# Your assignment
Begin at the line that contains "Viewport: 420px width, 580px" and reproduce it along with every line after it to the end of the listing; skip any pictures.

----

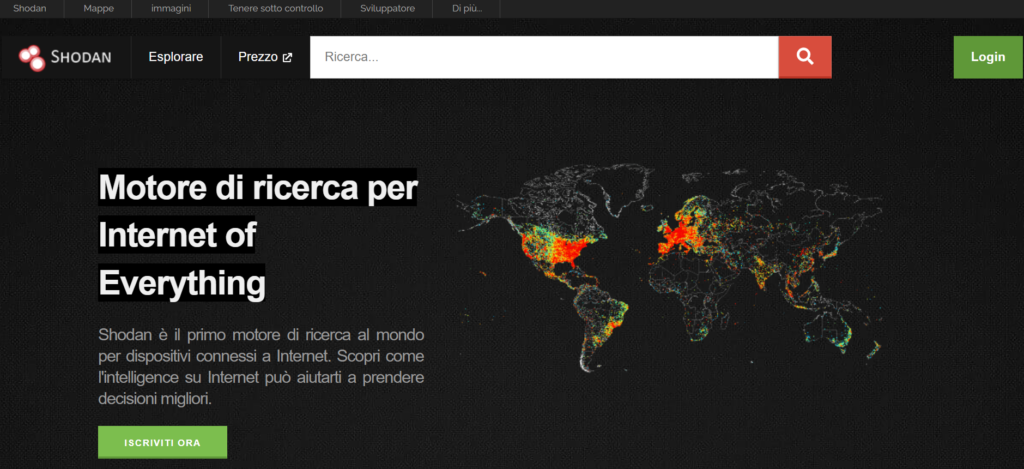Select "immagini" in the top bar
The width and height of the screenshot is (1024, 469).
point(172,9)
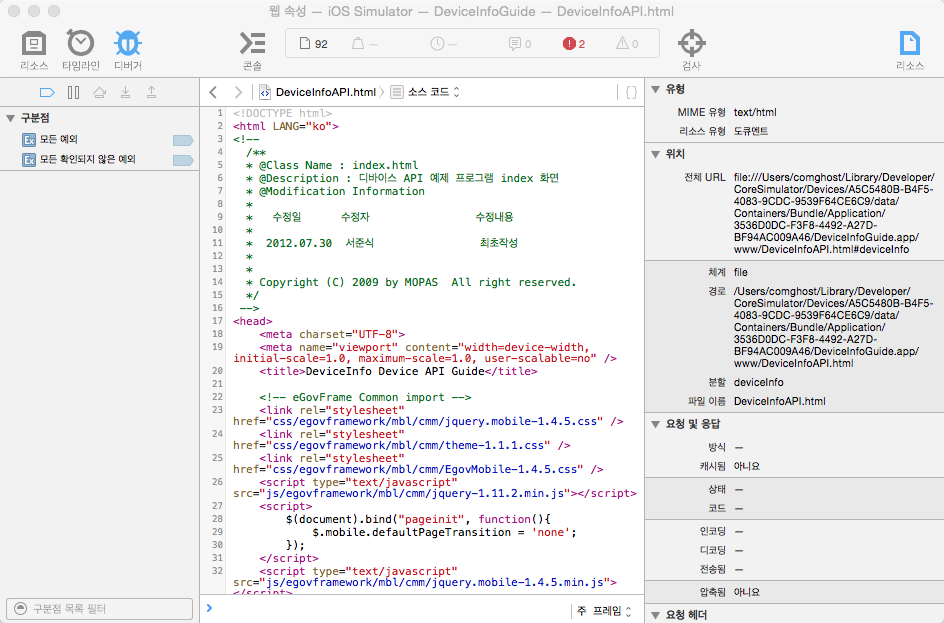944x623 pixels.
Task: Pause script execution in debugger sidebar
Action: click(x=73, y=92)
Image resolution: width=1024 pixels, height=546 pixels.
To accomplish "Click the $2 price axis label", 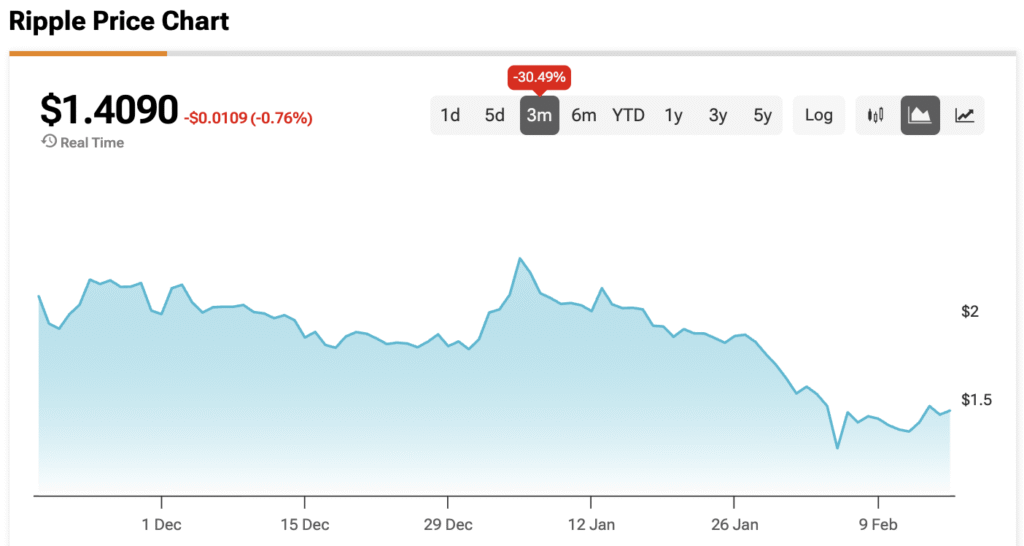I will click(x=969, y=312).
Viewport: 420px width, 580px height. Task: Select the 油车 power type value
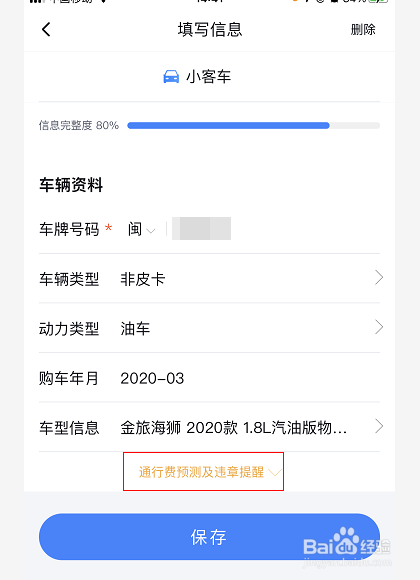(x=135, y=328)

----

# Written reply
Viewport: 420px width, 580px height. Task: Select the 油车 power type value
(x=135, y=328)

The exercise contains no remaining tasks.